* **Work item**
Only the closing stretch of the material is wanted: the line containing "Instruction: Search entries" and every line after it, transcribed exactly.

* **Information shown**
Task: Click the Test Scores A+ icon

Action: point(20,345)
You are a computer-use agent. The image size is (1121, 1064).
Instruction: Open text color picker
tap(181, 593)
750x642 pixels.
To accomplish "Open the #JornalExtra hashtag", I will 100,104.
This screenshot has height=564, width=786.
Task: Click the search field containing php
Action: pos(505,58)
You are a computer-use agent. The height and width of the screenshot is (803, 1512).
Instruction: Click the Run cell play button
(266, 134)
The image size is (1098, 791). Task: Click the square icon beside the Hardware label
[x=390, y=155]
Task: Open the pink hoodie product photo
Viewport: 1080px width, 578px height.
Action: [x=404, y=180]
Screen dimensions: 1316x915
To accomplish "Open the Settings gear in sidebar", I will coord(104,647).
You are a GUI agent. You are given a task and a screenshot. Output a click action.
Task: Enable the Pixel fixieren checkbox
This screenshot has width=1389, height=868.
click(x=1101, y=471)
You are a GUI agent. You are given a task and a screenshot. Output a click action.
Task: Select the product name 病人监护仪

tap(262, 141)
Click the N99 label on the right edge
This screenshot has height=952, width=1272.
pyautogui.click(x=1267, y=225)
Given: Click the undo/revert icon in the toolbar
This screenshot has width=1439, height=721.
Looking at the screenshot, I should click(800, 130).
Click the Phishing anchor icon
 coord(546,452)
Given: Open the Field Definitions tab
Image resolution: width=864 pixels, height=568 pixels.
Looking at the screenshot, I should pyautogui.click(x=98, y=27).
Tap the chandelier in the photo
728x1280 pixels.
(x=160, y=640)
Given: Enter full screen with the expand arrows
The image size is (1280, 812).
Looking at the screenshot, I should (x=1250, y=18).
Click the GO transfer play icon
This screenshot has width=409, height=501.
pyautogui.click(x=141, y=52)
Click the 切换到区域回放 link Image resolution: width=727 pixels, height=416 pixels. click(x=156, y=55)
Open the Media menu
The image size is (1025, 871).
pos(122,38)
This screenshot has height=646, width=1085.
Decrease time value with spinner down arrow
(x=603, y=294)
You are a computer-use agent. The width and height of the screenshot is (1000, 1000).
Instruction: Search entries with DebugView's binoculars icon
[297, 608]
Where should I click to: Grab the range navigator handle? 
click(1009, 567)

* **Written answer**
Instruction: Search entries with DebugView's binoculars icon
[297, 608]
Where should I click to: Grab the range navigator handle? 
click(1009, 567)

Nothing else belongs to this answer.